Et ces huit « stations » sont parcourues sans temps morts par le comédien-chanteur qui passe d’une relative raison à la folie pure et délirante, annonçant sa mort. Le texte en anglais est admirablement prosodié et là aussi, le décor, dans sa simplicité, est beau et adéquat. C’est autour d’une réplique de « Maman », la fameuse araignée gigantesque de Louise Bourgeois que l’on peut notamment admirer à Londres, que cette démence s’installe progressivement sous nos yeux. Les très jolis oiseaux en papier de couleurs prennent place sur ses pattes quand le roi délire sur la liberté de ces volatiles qu’il adore et admire et disparaissent quand l’obscurité s’empare résolument de son esprit malade qui ne cesse de se créer un univers fantasmagorique. Ce soliloque hallucinant est impressionnant et le baryton français réussit à nous emmener loin dans ses délires, du premier song « The Sentry » au dernier « The Review », en passant par l’émouvant « The Phantom Queen » et l’énergique « Country Dance » où il brise le violon de l’instrumentiste désespérée.

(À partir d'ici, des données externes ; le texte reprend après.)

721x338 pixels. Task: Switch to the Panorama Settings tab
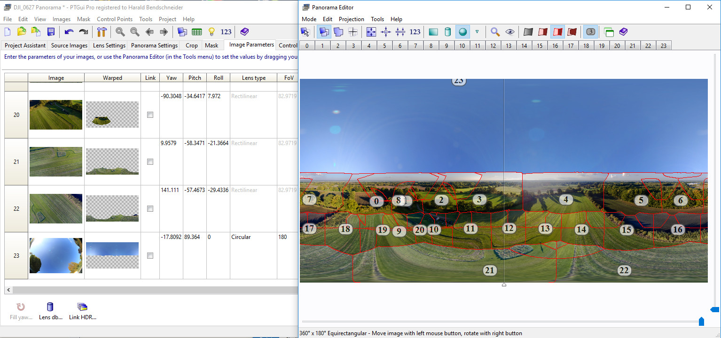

Et ces variations sur la recherche du sens dans l’art et dans la vie, nous semblent très actuelles et très familières finalement.
Saluons la performance réjouissante des chanteurs, la réalisation globale de l’Ensemble Maja, lauréat 2023 du tremplin Jean-Claude Malgoire porté par l’Atelier Lyrique de Tourcoing et la réhabilitation d’œuvres rares de la musique contemporaine qui retrouvent lustre et jeunesse au Théâtre de l’Athénée Louis Jouvet, toujours à l’avant-garde des programmations décoiffantes.